Roro Jonggrang kemudian berpikir keras, mencari cara supaya Bandung Bondowoso tidak dapat
memenuhi persyaratannya.
Setelah berpikir keras, Roro Jonggrang akhirnya menemukan jalan keluar. Dia akan membuat
suasana menjadi seperti pagi,sehingga para Jin tersebut menghentikan pembuatan candi.
Roro Jonggrang segera memanggil semua dayang-dayang yang ada di istana. Dayang-dayang
tersebut diberi tugas Roro Jonggrang untuk membakar jerami, membunyikan lesung, serta
menaburkan bunga yang berbau semerbak mewangi.
Mendengar perintah dari Roro Jonggrang, dayang-dayang segera membakar jerami. Tak lama
kemudian langit tampak kemerah merahan, dan lesung pun mulai dibunyikan. Bau harum bunga
yang disebar mulai tercium, dan ayam pun mulai berkokok.
Melihat langit memerah, bunyi lesung, dan bau harumnya bunga tersebut, maka balatentara
Bandung Bondowoso mulai pergi meninggalkan pekerjaannya. Mereka pikir hari sudah mulai pagi,
dan mereka pun harus pergi.
Melihat Balatentaranya pergi, Bandung Bondowoso berteriak: “Hai balatentaraku, hari belum pagi.
Kembalilah untuk menyelesaikan pembangunan candi ini !!!”
Para Jin tersebut tetap pergi, dan tidak menghiraukan teriakan Bandung Bondowoso. Bandung
Bondowoso pun merasa sangat kesal, dan akhirnya menyelesaikan pembangunan candi yang tersisa.
Namun sungguh sial, belum selesai pembangunan candi tersebut, pagi sudah datang. Bandung
Bondowoso pun gagal memenuhi syarat dari Roro Jonggrang.
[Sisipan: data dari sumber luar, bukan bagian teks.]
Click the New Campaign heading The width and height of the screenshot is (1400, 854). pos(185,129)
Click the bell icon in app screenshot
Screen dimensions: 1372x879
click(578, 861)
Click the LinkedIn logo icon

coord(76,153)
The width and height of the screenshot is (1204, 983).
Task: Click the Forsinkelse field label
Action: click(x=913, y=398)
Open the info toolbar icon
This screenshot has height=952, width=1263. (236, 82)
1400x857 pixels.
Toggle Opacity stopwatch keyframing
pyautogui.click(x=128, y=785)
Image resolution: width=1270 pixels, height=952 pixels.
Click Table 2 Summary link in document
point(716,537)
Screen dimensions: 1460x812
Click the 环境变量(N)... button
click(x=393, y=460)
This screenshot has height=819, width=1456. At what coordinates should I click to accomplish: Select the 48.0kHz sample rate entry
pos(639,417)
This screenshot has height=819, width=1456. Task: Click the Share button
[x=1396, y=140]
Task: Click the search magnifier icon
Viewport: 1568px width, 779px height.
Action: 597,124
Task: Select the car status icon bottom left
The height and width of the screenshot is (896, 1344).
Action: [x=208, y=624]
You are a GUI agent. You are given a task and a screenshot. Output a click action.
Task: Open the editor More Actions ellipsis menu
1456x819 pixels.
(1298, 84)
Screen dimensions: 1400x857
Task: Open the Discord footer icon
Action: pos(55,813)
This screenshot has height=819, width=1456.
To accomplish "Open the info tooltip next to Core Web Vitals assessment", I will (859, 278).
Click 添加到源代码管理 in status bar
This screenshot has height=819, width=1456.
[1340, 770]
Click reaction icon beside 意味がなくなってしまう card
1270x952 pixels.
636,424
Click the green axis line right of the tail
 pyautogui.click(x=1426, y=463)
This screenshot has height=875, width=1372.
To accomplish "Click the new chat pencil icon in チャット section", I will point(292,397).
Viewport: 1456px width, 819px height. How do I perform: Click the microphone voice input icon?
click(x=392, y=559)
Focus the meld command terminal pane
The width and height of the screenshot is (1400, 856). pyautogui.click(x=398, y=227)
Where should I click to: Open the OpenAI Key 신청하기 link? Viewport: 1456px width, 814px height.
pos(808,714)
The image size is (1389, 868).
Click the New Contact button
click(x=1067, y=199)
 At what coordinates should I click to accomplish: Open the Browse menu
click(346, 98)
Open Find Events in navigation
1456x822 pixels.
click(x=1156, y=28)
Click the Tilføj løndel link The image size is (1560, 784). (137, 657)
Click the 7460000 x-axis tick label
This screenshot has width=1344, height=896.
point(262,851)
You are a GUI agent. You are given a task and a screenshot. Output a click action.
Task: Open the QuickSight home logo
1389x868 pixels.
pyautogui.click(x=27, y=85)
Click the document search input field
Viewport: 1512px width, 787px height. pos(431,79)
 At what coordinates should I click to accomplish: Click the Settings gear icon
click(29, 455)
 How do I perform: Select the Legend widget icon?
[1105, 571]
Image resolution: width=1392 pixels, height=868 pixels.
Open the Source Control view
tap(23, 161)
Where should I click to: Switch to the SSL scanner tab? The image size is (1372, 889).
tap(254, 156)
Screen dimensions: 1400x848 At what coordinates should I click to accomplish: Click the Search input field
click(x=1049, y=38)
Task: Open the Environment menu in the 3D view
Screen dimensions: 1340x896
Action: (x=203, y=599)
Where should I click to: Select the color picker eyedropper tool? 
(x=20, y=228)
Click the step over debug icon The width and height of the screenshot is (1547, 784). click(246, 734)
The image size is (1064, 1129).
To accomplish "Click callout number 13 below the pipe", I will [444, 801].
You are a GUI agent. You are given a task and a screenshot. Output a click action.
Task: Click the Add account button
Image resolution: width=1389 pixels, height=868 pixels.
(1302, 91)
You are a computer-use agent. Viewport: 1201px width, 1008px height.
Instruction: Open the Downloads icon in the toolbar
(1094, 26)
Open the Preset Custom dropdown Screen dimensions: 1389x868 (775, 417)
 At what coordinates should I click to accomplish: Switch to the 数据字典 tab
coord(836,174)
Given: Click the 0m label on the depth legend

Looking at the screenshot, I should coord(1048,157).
Mengetahui kegagalan Bandung Bondowoso, Roro Jonggrang lalu menghampiri Bandung
Bondowoso. “Kamu gagal memenuhi syarat dariku, Bandung Bondowoso”, kata Roro Jonggrang.
Mendengar kata Roro Jonggrang tersebut, Bandung Bondowoso sangat marah. Dengan nada sangat
keras, Bandung Bondowoso berkata: “Kau curang Roro Jonggrang. Sebenarnya engkaulah yang
menggagalkan pembangunan seribu candi ini. Oleh karena itu, Engkau aku kutuk menjadi arca yang
ada di dalam candi yang keseribu !”
Berkat kesaktian Bandung Bondowoso, Roro Jonggrang berubah menjadi arca/patung. Wujud arca
tersebut hingga kini dapat disaksikan di dalam kompleks candi Prambanan, dan nama candi tersebut
dikenal dengan nama candi Roro Jonggrang. Sementara candi-candi yang berada di sekitarnya
disebut dengan Candi Sewu atau Candi Seribu.